The Metropolitan Police is investigating a racist hate-mail campaign against a National Lottery funds distributor apparently provoked by articles in a tabloid newspaper criticising its decision to fund a charity helping asylum-seekers.

The National Lottery Community Fund and its chairman, Lady Brittan, have been bombarded with thousands of threatening phonecalls and letters, including one enclosing a long needle, after the Daily Mail attacked its £340,000 grant to the National Coalition of Anti-Deportation Campaigns.

Lady Brittan, wife of the former European commissioner and Tory minister Sir Leon Brittan, has been subjected to racist, anti-Semitic and Islamaphobic abuse. The Mail published the address of her office and urged its readers to write to her.
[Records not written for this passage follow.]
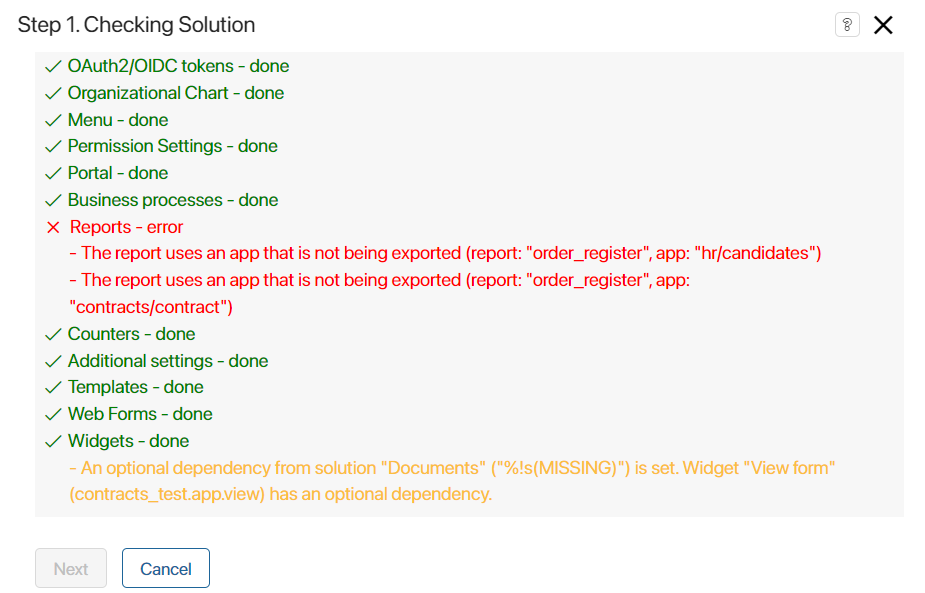Screen dimensions: 925x593
Task: Click the hr/candidates report error message
Action: coord(445,253)
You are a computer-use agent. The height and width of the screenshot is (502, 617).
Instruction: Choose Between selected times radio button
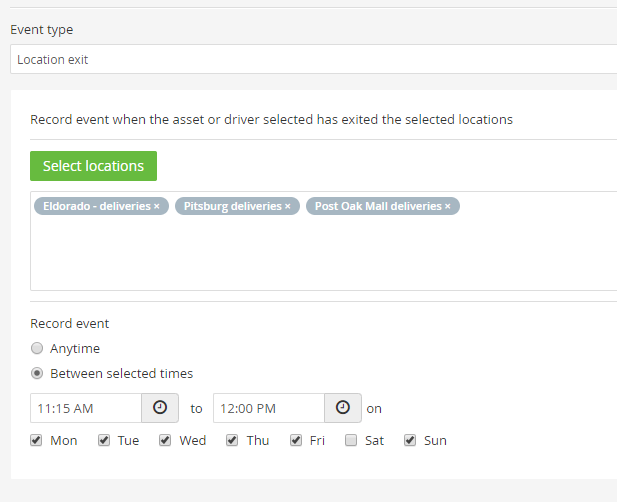pyautogui.click(x=37, y=373)
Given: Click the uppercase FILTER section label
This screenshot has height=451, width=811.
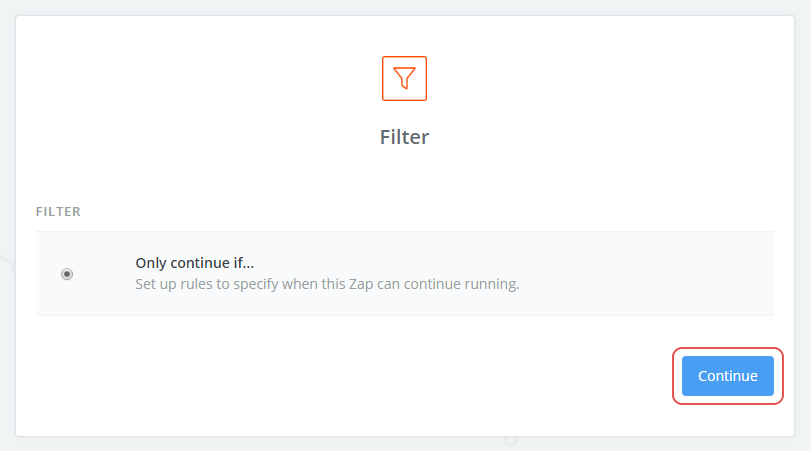Looking at the screenshot, I should coord(58,212).
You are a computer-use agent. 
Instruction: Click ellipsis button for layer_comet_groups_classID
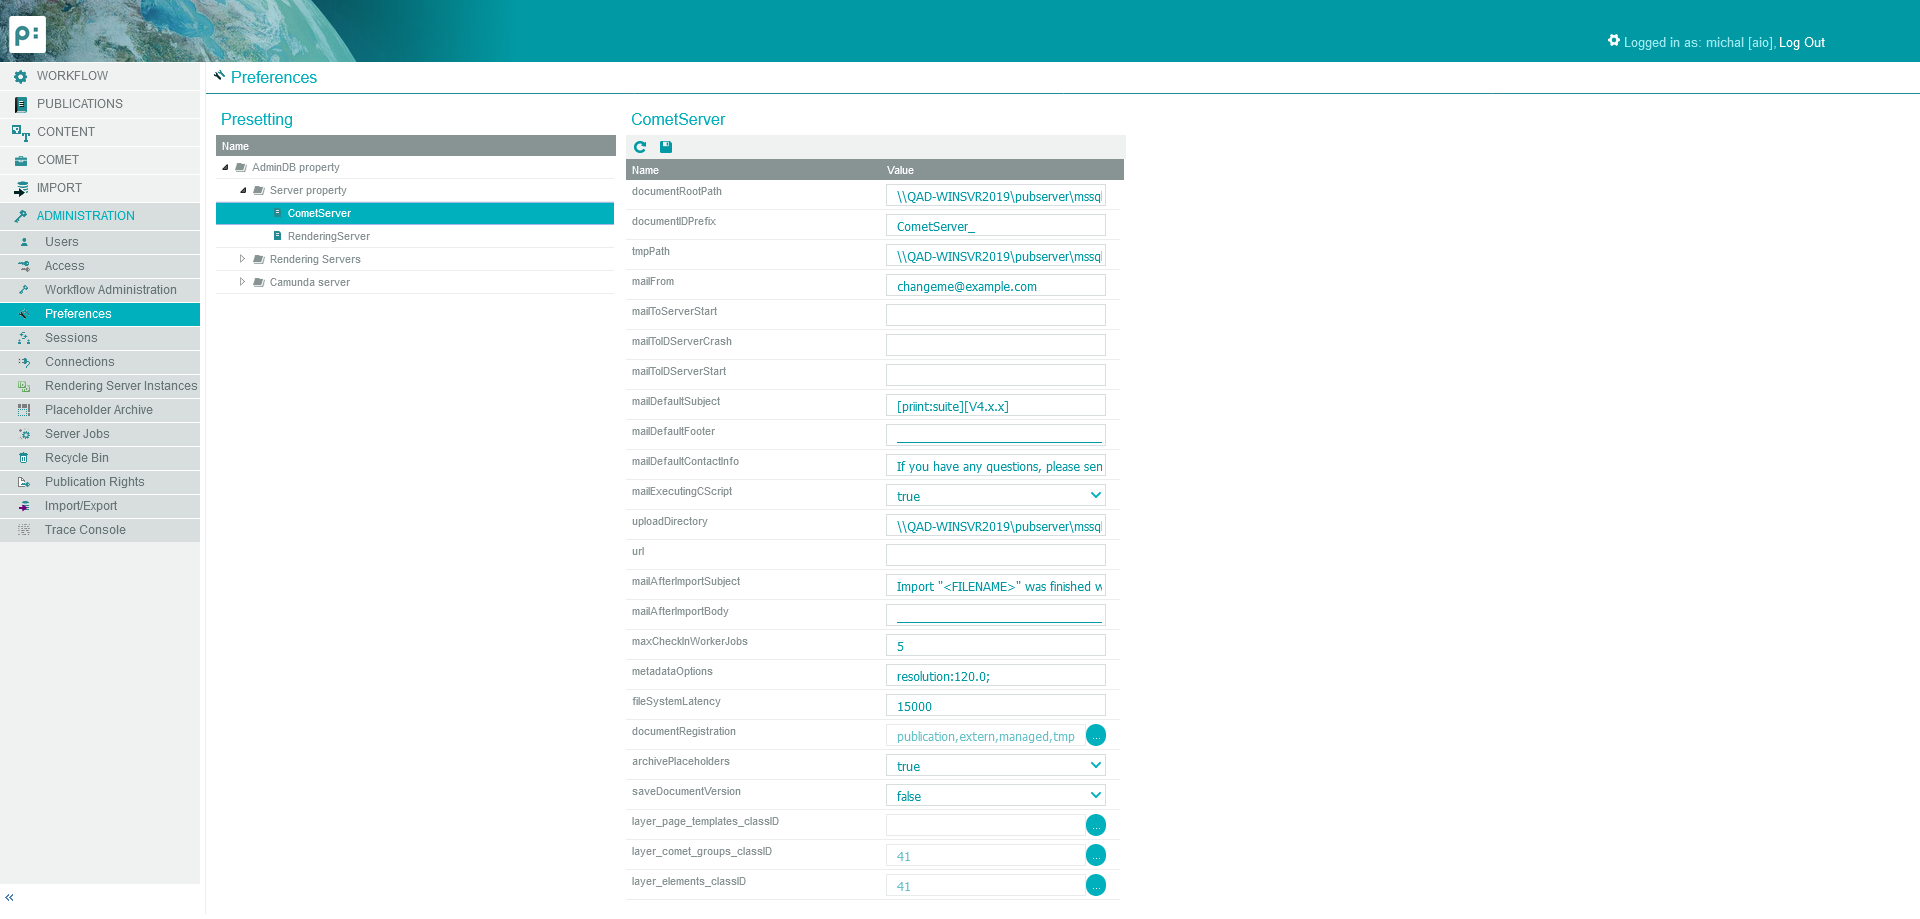tap(1096, 856)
Over the past two months, more than 3,000 letters have been received, the switchboard has been bombarded with calls and intruders at the London office have threatened staff after the paper suggested they vent their "justified anger" about the funding.

Staff now wear rubber gloves to open the post which has included letters from the extreme right organisations, Combat 18 and the British National Party. The letters include threats such as: "We are going to get you, mother****er."

The Met's Westminster community safety unit, which investigates violent racist crimes, is examining "four items of hate material received by the Community Fund following recent publicity."

A Met spokesman said: "The charity provides support to asylum-seekers. The material contained racist, anti-Semitic and Islamaphobic sentiments."

Staff at the charity, including Lady Brittan, have been given an emergency police number to ring if they are threatened.

Last night, Lady Brittan said she "had been extremely distressed at the threatening and abusive letters and phone calls that staff at the community fund have received.

"The Daily Mail projects a very distorted view of the Community Fund's work. Our grants are making a significant difference to the lives of many disadvantaged people all over the United Kingdom."

But the police say they do not have the power to pursue the Daily Mail because it has not done anything illegal. Chief Inspector Leroy Logan, chair of the Black Police Association, said on BBC Radio 4 yesterday: "It's one of the most frustrating things for myself, as an operational officer, to look at a case, know there's something there, but because they haven't overstepped that mark legally, you just can't pursue it.

"But these sort of things are trends and, invariably, they will make a mistake and then you can take that action and, of course, bring them to justice."

The Daily Mail denied yesterday that the police had been in contact to tell it the articles had prompted a hate-mail campaign. The paper said that "while it has been critical of the Community Fund, the Mail would never condone or wish to prompt the sending of hate mail or threatening letters".

The Fund, which has given £2m to a charity headed by the Falklands War veteran Simon Weston, has been criticised this week for giving £200,000 to a charity advising the pupils excluded from school for making death threats to a teacher. The Communities Empowerment Network has also criticised America for bombing 13 countries since 1945 and discusses terrorism on its website. The Community Fund said it no longer funded this group and had no power over its website.